The ZSCAN5A gene is expressed in the brain is associated with monocyte count, which may lead to the release of pro-inflammatory factors that interfere with endothelial cell junction integrity of the blood-retinal barrier, resulting in leucocyte infiltration in the retina (26, 37, 40, 41). The DCP1B gene, expressed in the brain, is associated with waist-to-hip ratio, BMI, and obesity-related traits, all risk factors of T2DM (42–44). This DCP1B gene is also associated with Insulin-like growth factors (IGFs), in which transgenic mice models that elucidated that overexpression of IGF-1 in the retina resulted in variations of eye-related diseases similar to that in diabetic humans, through retinal capillaries basement membrane thickening, venule dilation, intra-retinal microvascular abnormalities, and retinal and vitreous cavity neovascularization (44, 45).

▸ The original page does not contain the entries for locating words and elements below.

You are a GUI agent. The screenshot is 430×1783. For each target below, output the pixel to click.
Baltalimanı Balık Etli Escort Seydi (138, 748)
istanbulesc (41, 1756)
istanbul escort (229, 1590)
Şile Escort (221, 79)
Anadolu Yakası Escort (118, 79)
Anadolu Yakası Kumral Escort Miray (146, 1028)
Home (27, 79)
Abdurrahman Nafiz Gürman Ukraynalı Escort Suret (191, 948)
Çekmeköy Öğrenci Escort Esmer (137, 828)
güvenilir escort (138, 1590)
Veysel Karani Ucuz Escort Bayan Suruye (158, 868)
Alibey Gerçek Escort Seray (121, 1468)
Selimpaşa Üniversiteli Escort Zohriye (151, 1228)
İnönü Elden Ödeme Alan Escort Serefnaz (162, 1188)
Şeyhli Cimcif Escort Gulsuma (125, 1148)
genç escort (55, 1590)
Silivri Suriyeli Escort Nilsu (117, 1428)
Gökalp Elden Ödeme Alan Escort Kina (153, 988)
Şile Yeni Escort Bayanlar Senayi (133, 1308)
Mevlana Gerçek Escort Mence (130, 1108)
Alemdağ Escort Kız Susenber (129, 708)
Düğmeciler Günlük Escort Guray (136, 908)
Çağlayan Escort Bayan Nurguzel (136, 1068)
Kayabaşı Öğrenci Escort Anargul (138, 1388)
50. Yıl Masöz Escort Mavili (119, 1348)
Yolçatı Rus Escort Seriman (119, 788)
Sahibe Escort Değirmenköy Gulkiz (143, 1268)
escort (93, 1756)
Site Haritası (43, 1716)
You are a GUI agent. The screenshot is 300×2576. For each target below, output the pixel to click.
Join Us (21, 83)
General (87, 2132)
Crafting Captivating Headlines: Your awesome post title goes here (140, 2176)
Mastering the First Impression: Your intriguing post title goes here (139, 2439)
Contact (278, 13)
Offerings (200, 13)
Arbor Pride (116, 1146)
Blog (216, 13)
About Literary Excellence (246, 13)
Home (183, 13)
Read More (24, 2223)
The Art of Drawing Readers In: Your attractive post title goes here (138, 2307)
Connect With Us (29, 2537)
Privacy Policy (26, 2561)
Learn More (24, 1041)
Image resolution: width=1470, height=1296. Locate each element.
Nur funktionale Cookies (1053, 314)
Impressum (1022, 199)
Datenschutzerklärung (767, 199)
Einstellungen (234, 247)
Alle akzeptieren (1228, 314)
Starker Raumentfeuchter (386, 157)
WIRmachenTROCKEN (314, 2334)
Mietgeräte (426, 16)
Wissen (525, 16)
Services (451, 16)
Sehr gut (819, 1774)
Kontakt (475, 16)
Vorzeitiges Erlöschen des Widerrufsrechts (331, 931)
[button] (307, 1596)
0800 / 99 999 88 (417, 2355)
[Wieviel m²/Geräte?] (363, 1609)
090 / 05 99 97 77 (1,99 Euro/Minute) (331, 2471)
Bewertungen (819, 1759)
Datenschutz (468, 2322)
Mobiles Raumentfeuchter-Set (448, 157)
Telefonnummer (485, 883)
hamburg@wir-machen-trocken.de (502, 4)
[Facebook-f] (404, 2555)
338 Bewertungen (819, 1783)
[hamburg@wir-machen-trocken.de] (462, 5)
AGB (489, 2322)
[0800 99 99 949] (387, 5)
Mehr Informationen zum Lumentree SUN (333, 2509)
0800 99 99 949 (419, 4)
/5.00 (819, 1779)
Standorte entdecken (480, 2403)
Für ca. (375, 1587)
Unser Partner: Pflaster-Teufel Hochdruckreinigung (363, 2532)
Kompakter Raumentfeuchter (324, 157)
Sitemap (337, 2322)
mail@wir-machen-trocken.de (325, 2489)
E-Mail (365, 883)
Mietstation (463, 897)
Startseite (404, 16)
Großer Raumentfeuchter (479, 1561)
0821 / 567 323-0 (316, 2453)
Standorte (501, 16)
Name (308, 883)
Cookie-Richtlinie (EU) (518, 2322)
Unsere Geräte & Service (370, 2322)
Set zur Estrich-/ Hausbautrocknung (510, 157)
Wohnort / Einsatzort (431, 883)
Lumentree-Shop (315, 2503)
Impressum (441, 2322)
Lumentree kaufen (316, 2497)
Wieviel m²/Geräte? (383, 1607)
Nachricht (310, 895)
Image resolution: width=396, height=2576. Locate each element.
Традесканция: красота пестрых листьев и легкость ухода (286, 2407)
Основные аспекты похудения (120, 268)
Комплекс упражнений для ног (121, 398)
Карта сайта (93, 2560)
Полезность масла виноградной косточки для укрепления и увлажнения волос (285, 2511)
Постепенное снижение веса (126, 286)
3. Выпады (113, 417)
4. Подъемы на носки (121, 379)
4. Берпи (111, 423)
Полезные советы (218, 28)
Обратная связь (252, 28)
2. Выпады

3.2 Neuropathy complications
The GFY gene is mainly expressed in brain tissue, and has been associated to atherosclerosis through narrowing of the peripheral arterial vasculature (46). ADH4 gene, expressed in the liver tissue, is associated with eosinophil count, lipid measurements, Apolipoprotein A1 levels (ApoA-I), fibrinogen levels and factor VII levels (38, 39, 47–49). The association with fibrinogen is an important association, as fibrinogen participates in the coagulation process which may lead to an inflammatory process, inhibiting the growth of nerve axons and is closely related to diabetic neuropathy (50, 51). The LRFN2 gene is expressed in the brain, and has been associated to BMI, T2DM, and obesity-related traits (26, 42, 52, 53).
Interestingly, gene PKHD1 has been associated to intraocular pressure, brain measurement, T2DM, and metabolic markers, all risk factors associated to neuropathy (53–57). SLC11A1 gene is expressed in the bone marrow and lymphoid tissues, and has been associated to iron metabolism (58). Using a murine model, Iron’s effect on T2DM was elucidated demonstrating a positive association to motor nerve conduction velocities via a reduction in pro-inflammatory macrophages and an increase in anti-inflammatory macrophages in nerve sections may induce neuropathy (59). The MATN4 encodes a protein that is involved in filamentous networks in the extracellular matrices, which is essential for axonal health and growth and may lead to nerve fiber loss (60). The PPARA gene has been associated to immune and inflammatory responses, as well as lipid markers, glycolytic markers, T2DM and anthropometric measurements, such as waist-to-hip ratio and body mass index, all relevant risk factors for diabetic neuropathy (40, 61–64).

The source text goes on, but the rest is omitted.